Aldabrachelys grandidieri was a giant tortoise, one of the largest in the world, measuring about 125 cm in carapace length. It was originally one of the six endemic tortoise species of Madagascar (two large Aldabrachelys; two medium Astrochelys; two small Pyxis).

It is distinguished from all other Aldabrachelys by a massive, flattened or depressed carapace, bulging sides of the carapace, short gulars, top of the nasal aperture is higher than the top of orbits, diverging quadrates, broad postorbitals, and a very large processus vomerinus dorsalis. It also had an unusually thick, strong carapace, possibly an adaptation to heavy predation.

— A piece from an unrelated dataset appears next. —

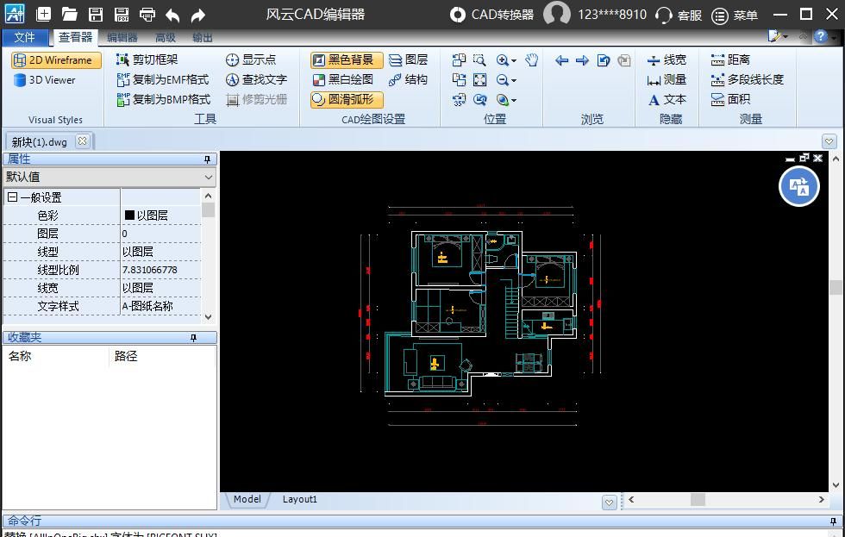Open file with the folder icon
The width and height of the screenshot is (845, 537).
[x=69, y=15]
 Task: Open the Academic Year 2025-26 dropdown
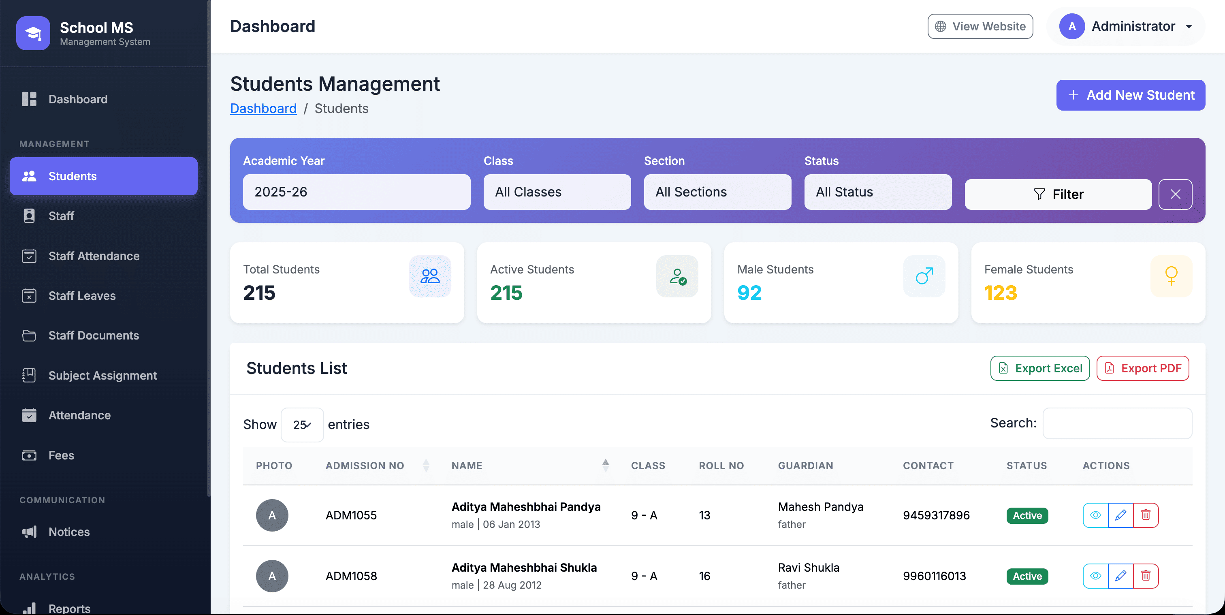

It seems to have been predominantly a grazer of meadows and wetlands.

==Extinction==
Material of this species has been dated to 1250–2290 years before present. It seems to have gone extinct relatively soon after the later migration of humans arrived from the mainland of Africa. Unlike its more common sister species, the abrupt giant tortoise (Aldabrachelys abrupta (also extinct)), the massive grandidieri did not seem to have succeeded in coexisting with humans for any length of time.

==Ecology==
Aldabrachelys grandidieri (along with Aldabrachelys abrupta) likely were seed dispersers of the six baobab (Adansonia spp.) species endemic to Madagascar; in an experiment, extant Aldabra giant tortoises (Aldabrachelys gigantea) readily consumed fruit of Adansonia rubrostipa. Other ecological functions of giant tortoises likely included trampling and selectively consuming vegetation. It is suggested that introduced Aldabra giant tortoises could be used for restoration of these functions.